> [Task prompt]
Type out the entries again, matching each one exactly.

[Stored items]
------------------------------

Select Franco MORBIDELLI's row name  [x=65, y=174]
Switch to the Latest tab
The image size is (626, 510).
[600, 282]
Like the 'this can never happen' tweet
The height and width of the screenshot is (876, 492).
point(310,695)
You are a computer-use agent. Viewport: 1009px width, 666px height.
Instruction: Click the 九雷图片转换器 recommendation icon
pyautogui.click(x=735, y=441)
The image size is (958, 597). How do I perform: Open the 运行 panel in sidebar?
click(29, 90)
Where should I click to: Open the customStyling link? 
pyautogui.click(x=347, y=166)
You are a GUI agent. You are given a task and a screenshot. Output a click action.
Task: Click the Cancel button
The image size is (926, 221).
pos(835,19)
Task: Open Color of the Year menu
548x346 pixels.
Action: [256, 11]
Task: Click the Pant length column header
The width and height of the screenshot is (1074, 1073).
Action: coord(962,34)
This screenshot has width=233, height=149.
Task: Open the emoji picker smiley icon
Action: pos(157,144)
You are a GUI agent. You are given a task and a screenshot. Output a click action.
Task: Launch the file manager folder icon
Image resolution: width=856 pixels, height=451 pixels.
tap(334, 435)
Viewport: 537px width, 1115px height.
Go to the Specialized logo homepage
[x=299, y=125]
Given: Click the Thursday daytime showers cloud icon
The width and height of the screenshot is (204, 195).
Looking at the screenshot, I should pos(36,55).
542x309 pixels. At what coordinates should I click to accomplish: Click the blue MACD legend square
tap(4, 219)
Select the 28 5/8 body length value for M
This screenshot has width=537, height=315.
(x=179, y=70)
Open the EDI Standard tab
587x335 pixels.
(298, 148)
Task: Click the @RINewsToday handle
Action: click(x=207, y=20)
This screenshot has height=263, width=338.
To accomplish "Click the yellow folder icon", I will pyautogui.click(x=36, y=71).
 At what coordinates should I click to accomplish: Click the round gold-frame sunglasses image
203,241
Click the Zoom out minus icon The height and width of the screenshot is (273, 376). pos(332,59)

------------------------------

> [Exercise answer]
Select Franco MORBIDELLI's row name  [x=65, y=174]
Switch to the Latest tab
The image size is (626, 510).
[600, 282]
Like the 'this can never happen' tweet
The height and width of the screenshot is (876, 492).
point(310,695)
You are a computer-use agent. Viewport: 1009px width, 666px height.
Instruction: Click the 九雷图片转换器 recommendation icon
pyautogui.click(x=735, y=441)
The image size is (958, 597). How do I perform: Open the 运行 panel in sidebar?
click(29, 90)
Where should I click to: Open the customStyling link? 
pyautogui.click(x=347, y=166)
You are a GUI agent. You are given a task and a screenshot. Output a click action.
Task: Click the Cancel button
The image size is (926, 221).
pos(835,19)
Task: Open Color of the Year menu
548x346 pixels.
Action: [256, 11]
Task: Click the Pant length column header
The width and height of the screenshot is (1074, 1073).
Action: coord(962,34)
This screenshot has width=233, height=149.
Task: Open the emoji picker smiley icon
Action: pos(157,144)
You are a GUI agent. You are given a task and a screenshot. Output a click action.
Task: Launch the file manager folder icon
Image resolution: width=856 pixels, height=451 pixels.
tap(334, 435)
Viewport: 537px width, 1115px height.
Go to the Specialized logo homepage
[x=299, y=125]
Given: Click the Thursday daytime showers cloud icon
The width and height of the screenshot is (204, 195).
Looking at the screenshot, I should pos(36,55).
542x309 pixels. At what coordinates should I click to accomplish: Click the blue MACD legend square
tap(4, 219)
Select the 28 5/8 body length value for M
This screenshot has width=537, height=315.
(x=179, y=70)
Open the EDI Standard tab
587x335 pixels.
(298, 148)
Task: Click the @RINewsToday handle
Action: click(x=207, y=20)
This screenshot has height=263, width=338.
To accomplish "Click the yellow folder icon", I will pyautogui.click(x=36, y=71).
 At what coordinates should I click to accomplish: Click the round gold-frame sunglasses image
203,241
Click the Zoom out minus icon The height and width of the screenshot is (273, 376). pos(332,59)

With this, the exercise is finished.